Meeting routine expenses
Increased raw materials and increased stock mean more production during festive times. A significant increase in production requires the employment of more people, using additional resources like electricity, paying more wages to the staff for working overtime to meet the seasonal demands and more. Any consumer brand would agree that its operational expenses and overhead charges increase multifold during the 3 to 4 months of the festive season. A healthy working capital helps businesses to combat these increased operational expenses with ease.
Catering to unpredictable sales during festivals
Businesses mostly plan for their seasonal demands after analyzing last year’s pattern of increased orders. However, a lot of factors ensure that the current year may not follow the same pattern as the previous year. These factors include the penetration of online sites in rural areas, changing lifestyles of people, people embracing different cultures and customs of other communities as well and more. All of these can offshoot the festive demand forecasts of businesses by a large margin. This is where the financial health of a business comes to its rescue, and prepares it to meet the unpredictable seasonable demands. Working capital is nothing but a direct measure of this financial health.
Most small and medium-scale enterprises depend on the festive season to increase their revenues. This is because at least 30 to 40% of their annual sales are from this season. Due to their lack of credit history, size of business and other factors, they may not be able to approach banks and financial institutions for loans to improve their working capital. This is where fintech companies like Finverv become one of the important sources of working capital for these businesses.

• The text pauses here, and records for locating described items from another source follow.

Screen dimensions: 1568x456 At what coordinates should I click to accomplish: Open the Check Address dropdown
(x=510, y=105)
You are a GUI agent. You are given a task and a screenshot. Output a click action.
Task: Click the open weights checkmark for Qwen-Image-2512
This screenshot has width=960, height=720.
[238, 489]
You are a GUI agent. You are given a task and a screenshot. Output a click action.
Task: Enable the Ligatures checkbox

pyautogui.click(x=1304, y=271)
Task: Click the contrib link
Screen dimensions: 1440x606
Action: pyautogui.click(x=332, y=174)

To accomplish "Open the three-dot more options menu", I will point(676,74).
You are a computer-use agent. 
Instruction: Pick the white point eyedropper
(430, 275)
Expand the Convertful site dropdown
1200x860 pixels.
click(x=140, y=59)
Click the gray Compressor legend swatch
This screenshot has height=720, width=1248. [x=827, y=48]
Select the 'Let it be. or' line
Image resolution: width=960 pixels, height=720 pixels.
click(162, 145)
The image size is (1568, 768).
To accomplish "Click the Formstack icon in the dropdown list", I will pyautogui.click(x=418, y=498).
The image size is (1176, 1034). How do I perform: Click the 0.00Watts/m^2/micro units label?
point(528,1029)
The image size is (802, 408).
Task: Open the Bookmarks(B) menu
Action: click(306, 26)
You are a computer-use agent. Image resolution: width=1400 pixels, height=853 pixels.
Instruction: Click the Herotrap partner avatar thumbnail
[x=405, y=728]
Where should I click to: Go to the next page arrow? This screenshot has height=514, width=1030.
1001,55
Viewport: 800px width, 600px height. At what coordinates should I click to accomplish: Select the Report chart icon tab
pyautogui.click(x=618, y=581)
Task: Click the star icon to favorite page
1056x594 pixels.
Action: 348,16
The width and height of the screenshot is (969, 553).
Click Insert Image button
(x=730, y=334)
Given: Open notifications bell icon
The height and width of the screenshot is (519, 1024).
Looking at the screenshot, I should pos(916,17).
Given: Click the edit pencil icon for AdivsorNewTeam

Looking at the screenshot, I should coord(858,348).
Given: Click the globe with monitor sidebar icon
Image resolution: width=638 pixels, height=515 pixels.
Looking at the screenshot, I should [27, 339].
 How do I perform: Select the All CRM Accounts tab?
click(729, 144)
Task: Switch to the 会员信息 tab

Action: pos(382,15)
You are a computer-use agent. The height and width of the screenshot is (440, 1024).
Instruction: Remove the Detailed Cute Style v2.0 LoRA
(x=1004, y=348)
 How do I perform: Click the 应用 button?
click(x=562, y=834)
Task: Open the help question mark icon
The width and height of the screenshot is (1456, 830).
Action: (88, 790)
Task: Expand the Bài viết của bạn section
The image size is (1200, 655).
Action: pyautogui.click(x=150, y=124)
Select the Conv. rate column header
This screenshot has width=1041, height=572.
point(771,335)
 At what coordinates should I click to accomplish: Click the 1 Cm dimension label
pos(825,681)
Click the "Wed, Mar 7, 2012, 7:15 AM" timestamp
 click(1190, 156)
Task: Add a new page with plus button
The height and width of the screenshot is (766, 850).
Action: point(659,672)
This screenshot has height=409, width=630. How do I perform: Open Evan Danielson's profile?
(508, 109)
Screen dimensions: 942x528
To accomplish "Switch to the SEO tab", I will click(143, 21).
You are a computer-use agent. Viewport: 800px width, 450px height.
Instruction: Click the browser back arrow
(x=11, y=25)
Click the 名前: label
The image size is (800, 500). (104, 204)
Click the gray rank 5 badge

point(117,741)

Also, there are many such fintech companies that offer services like invoice factoring, where they provide money to a business in exchange for its accounts receivables. This way, a business can exchange its outstanding invoices for immediate cash, thereby increasing its working capital in an instant.
It is a good idea for businesses to focus on various sources of working capital and their potential to generate increased revenues and the reputation of their brands during the festive seasons, especially. With the advent of technology and the internet, even SMEs can embrace modern Fintech systems to manage their working capital better than before. These systems help businesses to automatically track cash flows, check the liquidity, forecast demand forecasts, plan for seasonal fluctuations and use online platforms to source raw materials and manage inventory properly.